Officials on Wednesday will announce a $10 million infusion of funds to launch what they predict will be the final push to clean up the St. Louis River.
The work will address problems on the lower 39 miles of the river, from the Fond du Lac reservation near Cloquet to the estuary that flows into Lake Superior. It is one of 43 sites around the Great lakes that were identified by environmental officials as "areas of concern" in 1987.
Those sites "are all in what we would call the industrial ports that were settled in the Upper Midwest or in central Canada as we migrated west," said Nelson French, supervisor of the Great Lakes-Lake Superior Unit at the Minnesota Pollution Control Agency. "And of course we did not have the environmental or regulatory programs that we have today in place at the time these areas were developed. So industries and individuals discharged waste directly into the system."
French described the challenge along the St. Louis River as "essentially, over 100 years of accumulated environmental degradation."
"These are legacy issues that we inherited that we're finally getting around to cleaning up," he said.
French pointed out that considerable efforts have been made since 1987 — specifically, investments in waste water and storm water treatment, as well as habitat acquisition and protection. Thanks in part to those investments, "The fishing is excellent ... The walleye fishing, the musky fishing is excellent."
The plan being introduced on Wednesday address "nine areas, or impairments."

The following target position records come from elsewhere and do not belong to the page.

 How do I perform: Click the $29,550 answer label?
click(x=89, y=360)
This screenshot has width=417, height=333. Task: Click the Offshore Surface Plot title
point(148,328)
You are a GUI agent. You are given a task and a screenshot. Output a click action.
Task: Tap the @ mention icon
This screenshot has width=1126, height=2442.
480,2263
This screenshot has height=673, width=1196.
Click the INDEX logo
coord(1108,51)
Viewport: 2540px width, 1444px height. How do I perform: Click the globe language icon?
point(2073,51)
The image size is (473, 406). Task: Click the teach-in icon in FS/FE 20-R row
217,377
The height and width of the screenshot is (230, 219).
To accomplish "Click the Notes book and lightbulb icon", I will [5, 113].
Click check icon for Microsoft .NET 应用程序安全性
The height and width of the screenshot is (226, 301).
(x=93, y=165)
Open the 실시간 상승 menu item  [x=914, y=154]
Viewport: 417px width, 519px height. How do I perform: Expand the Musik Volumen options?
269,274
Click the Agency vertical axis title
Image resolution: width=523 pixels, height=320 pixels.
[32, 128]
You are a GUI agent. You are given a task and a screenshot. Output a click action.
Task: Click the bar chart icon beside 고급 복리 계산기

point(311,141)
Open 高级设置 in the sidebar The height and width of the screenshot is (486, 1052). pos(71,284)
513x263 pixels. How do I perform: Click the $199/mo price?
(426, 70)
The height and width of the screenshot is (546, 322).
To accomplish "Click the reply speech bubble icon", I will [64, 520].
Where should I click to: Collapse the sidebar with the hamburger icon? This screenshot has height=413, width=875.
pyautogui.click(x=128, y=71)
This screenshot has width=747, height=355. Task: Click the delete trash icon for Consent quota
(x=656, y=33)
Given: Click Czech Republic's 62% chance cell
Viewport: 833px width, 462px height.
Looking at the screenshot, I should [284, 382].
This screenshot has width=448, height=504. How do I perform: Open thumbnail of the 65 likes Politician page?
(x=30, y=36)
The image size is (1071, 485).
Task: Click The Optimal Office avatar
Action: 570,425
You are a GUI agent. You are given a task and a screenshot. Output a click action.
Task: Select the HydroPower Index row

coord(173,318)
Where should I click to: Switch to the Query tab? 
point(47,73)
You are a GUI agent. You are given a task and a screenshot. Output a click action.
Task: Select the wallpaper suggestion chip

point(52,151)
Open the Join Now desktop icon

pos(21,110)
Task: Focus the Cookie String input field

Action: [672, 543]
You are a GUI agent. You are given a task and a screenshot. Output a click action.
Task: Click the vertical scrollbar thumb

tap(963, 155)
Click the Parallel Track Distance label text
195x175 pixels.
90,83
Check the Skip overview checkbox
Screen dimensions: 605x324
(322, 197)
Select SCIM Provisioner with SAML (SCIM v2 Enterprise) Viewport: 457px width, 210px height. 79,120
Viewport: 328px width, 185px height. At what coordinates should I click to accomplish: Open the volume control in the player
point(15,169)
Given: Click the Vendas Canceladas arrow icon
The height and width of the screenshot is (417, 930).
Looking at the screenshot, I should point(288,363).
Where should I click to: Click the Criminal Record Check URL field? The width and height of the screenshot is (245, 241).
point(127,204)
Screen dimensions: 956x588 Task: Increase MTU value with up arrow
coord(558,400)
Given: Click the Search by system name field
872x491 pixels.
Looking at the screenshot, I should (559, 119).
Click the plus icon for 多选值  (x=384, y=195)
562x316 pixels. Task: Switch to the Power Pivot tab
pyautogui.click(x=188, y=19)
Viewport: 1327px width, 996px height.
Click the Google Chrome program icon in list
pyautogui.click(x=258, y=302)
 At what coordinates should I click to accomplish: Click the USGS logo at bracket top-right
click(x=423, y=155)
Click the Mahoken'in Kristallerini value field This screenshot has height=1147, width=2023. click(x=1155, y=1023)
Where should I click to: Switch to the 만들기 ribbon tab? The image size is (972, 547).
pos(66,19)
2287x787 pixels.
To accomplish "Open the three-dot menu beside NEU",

"It's a bold and aggressive plan to restore the river," he said. "It establishes specific, achievable and measurable goals, including significant restoration of fish and wildlife habitat, and cleanup of these historical contaminated sites."
"With the tremendous support coming from public, state and local resources, we're likely to get it done in the next 12 years."
French predicted stable funding for the project, which will cost hundreds of millions of dollars before it is finished. In Congress, he said, Great Lakes cleanup work enjoys bipartisan support. And in Minnesota, funds from the Legacy Amendment are dedicated to habitat preservation through 2034, "so we're confident we will have those local, state resources available to leverage the federal and other resources."
By the project reaches its conclusion, French said, the river will have "zero hotspots. Some of the Superfund sites, where there's been remediation, in some cases it's more effective to leave the contaminants in the system as long as they're not available to the biota. So they will be capped and covered."
"Basically, the area will be safe for human health and environmental protection and restoration," he said.
According to the Environmental Protection Agency, the river "has a long history of ecological degradation and pollution that continues into the present. Historical discharges resulted in sediments being contaminated with various pollutants, including mercury, dioxins, polychlorinated biphenyls, and polycyclic aromatic hydrocarbons. High levels of contamination were found at the Interlake and U.S. Steel Superfund sites, Newton Creek and Hog Island Inlet, Crawford Creek wetland, and the embayment receiving wastewater discharge from the local sanitation facility. Landfill sites and other point-source dischargers have also contributed to the contamination."